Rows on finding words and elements
□ □ □ □ □ □ □

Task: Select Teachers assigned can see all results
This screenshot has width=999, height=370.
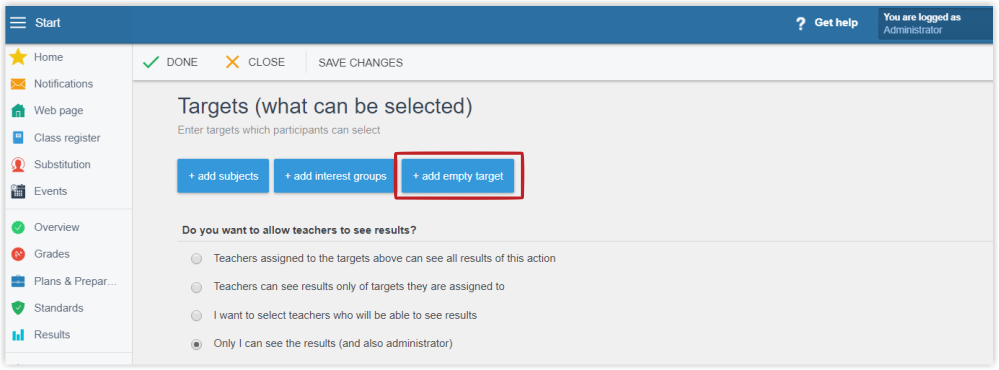Action: pos(197,259)
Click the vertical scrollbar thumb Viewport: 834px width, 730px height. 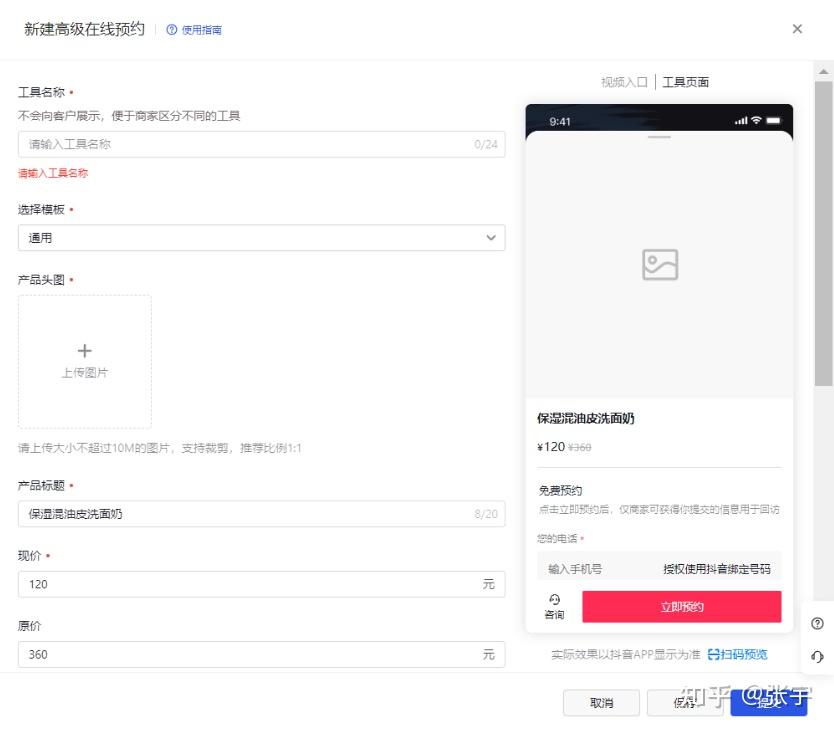pyautogui.click(x=824, y=234)
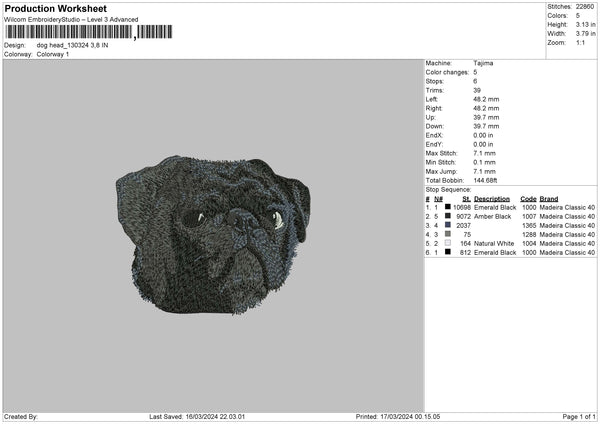This screenshot has height=424, width=600.
Task: Pick the gray swatch with code 1288
Action: 447,234

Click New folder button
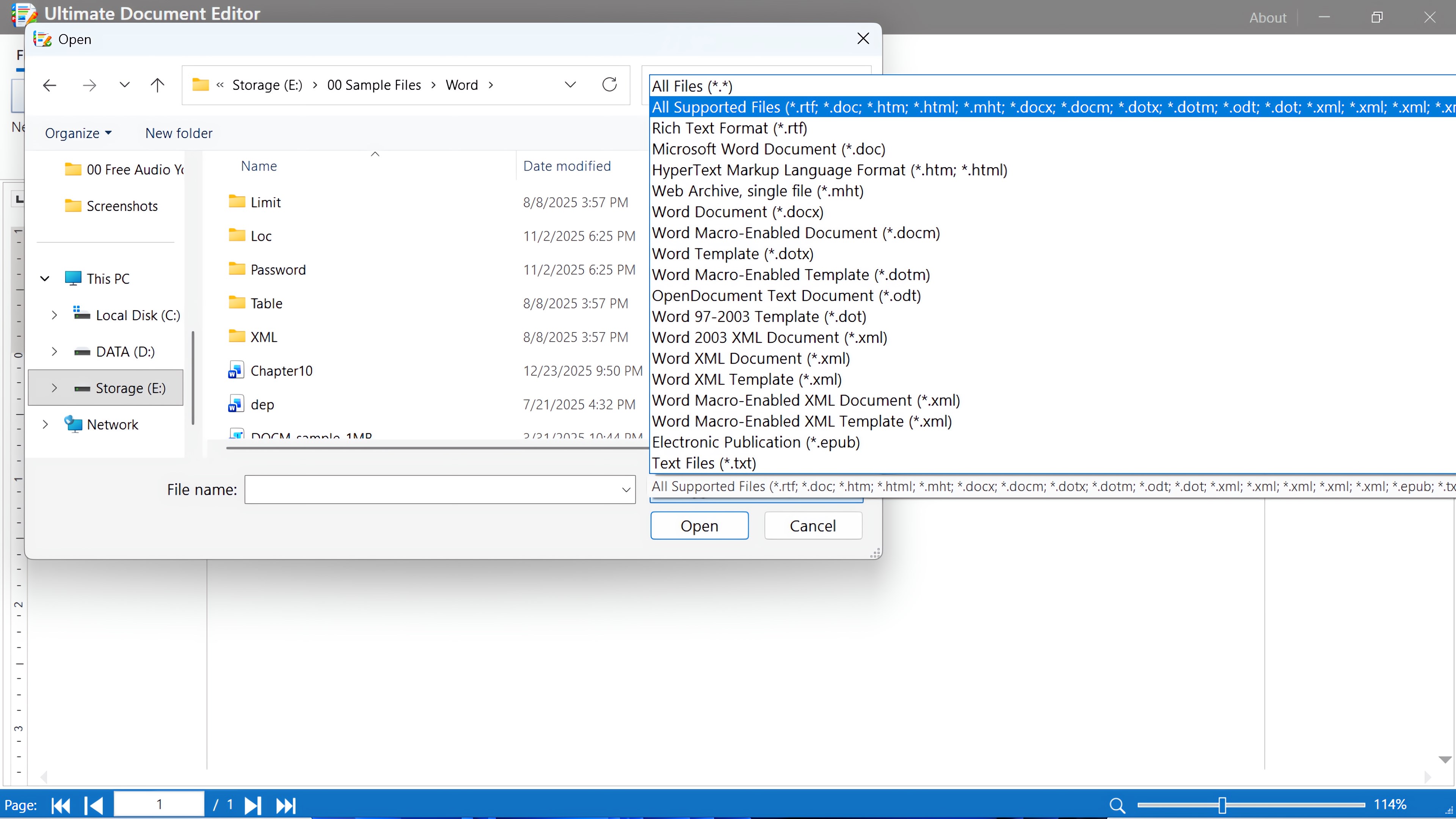pos(179,133)
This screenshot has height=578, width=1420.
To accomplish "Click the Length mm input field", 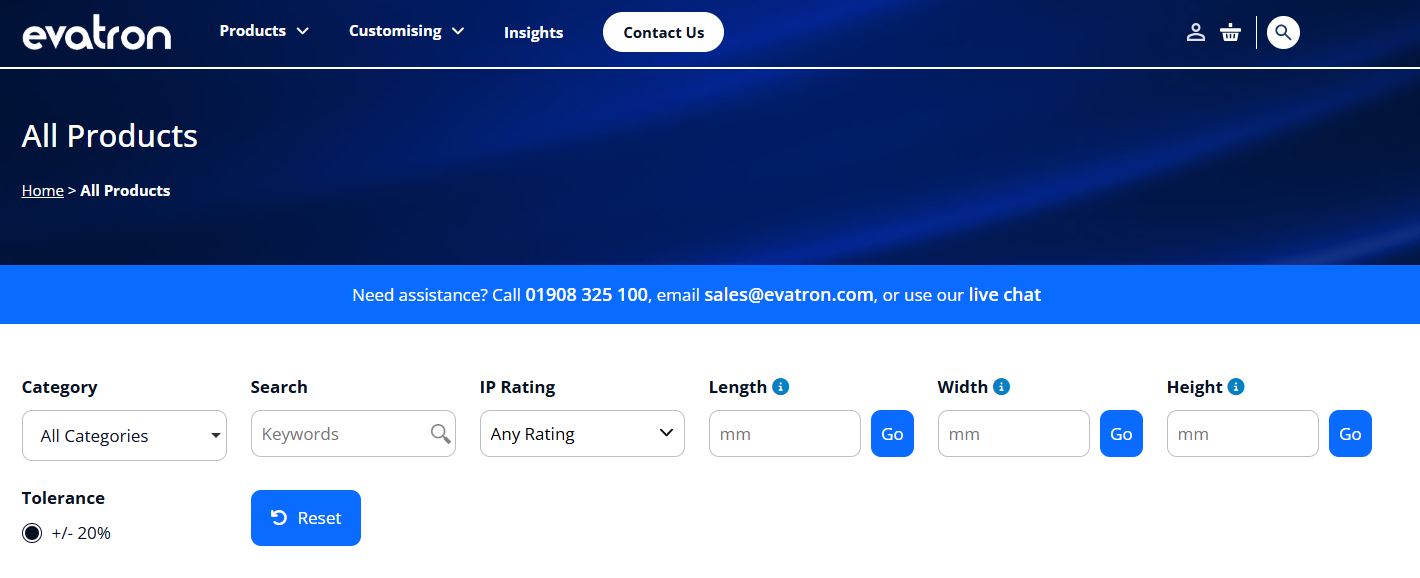I will (784, 434).
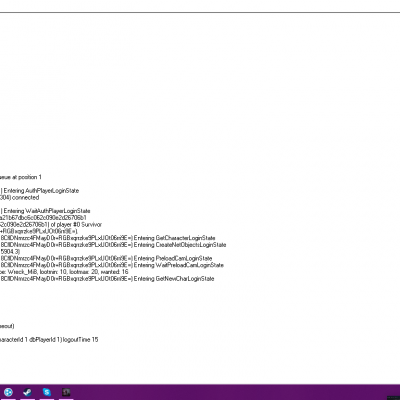Screen dimensions: 400x400
Task: Open the Skype taskbar icon
Action: [x=47, y=392]
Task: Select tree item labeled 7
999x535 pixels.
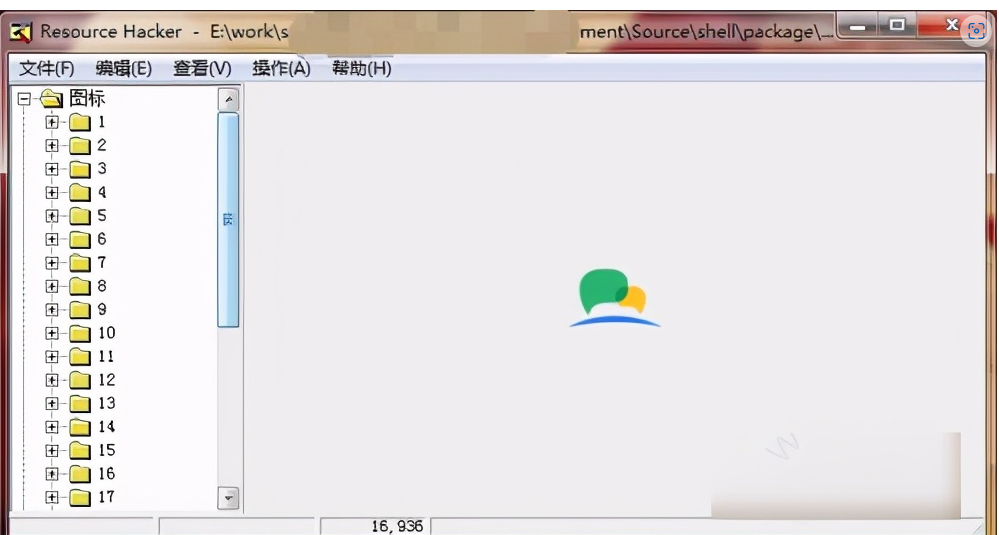Action: [x=101, y=263]
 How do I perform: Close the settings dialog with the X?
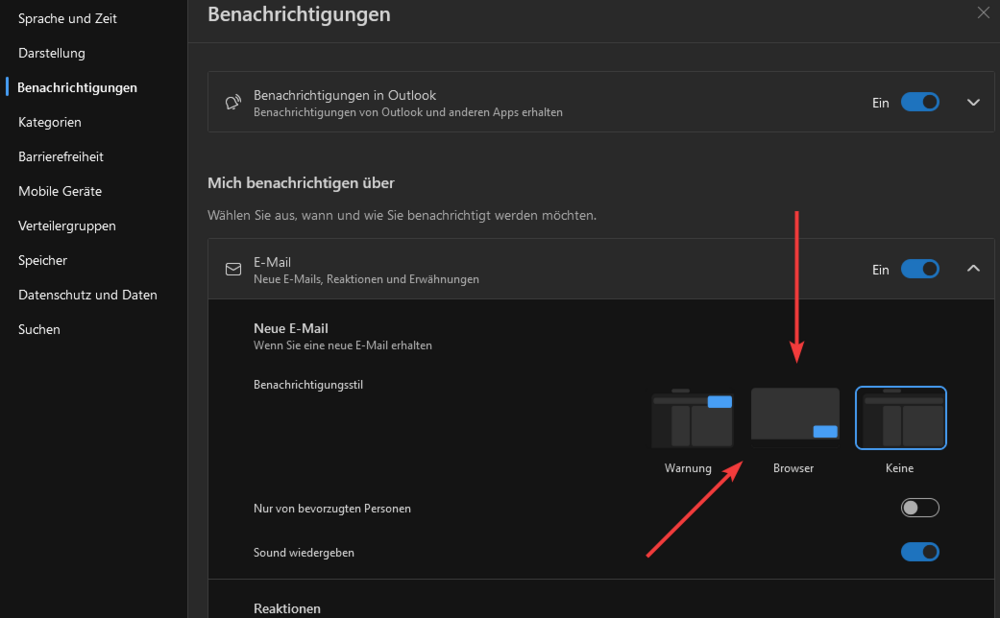coord(982,12)
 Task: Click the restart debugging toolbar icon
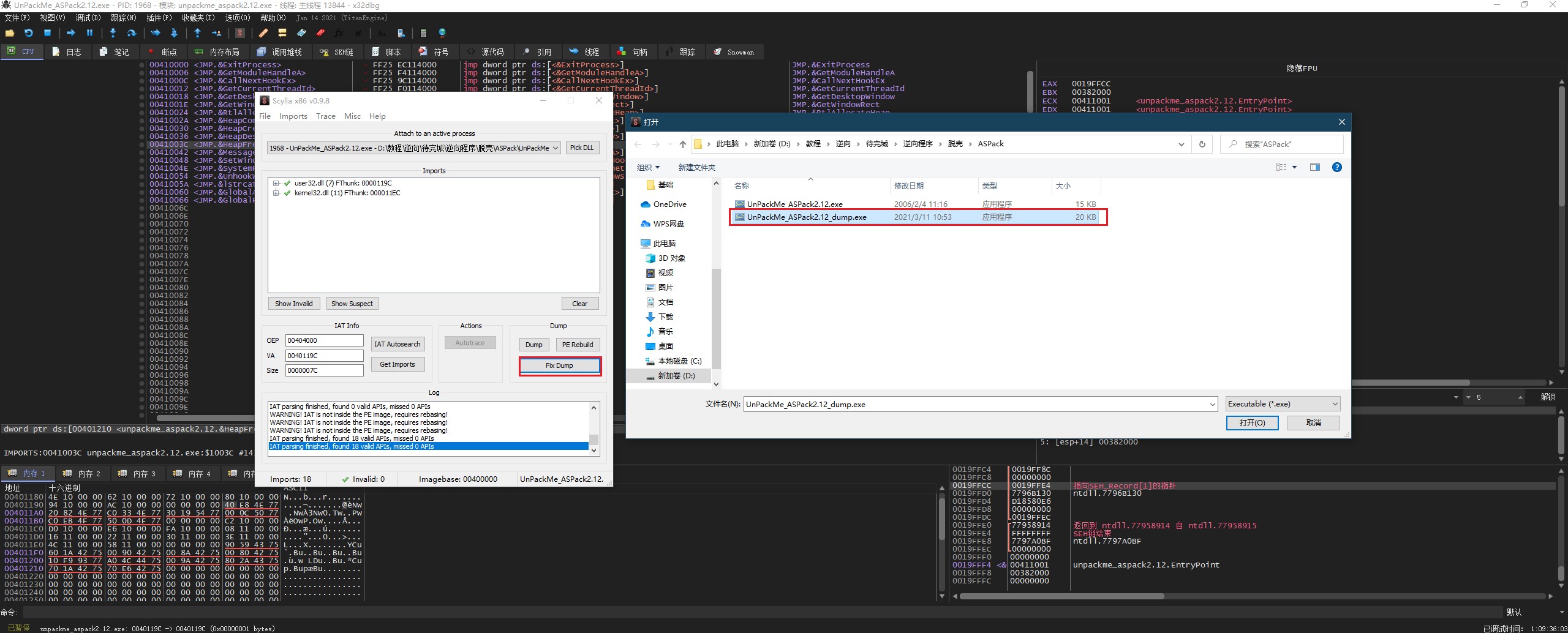tap(28, 33)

□ □ □ □ □ □ □

→ Direction
Give everything from the line containing "Task: Select tree item labeled 7" down to the end of the rows as a JSON list of strings, with one string per line and blank lines left out. Leave the pictures out of the answer.

→ Response to this exercise
[
  "Task: Select tree item labeled 7",
  "999x535 pixels.",
  "Action: [x=101, y=263]",
  " How do I perform: Close the settings dialog with the X?",
  "coord(982,12)",
  " Task: Click the restart debugging toolbar icon",
  "tap(28, 33)"
]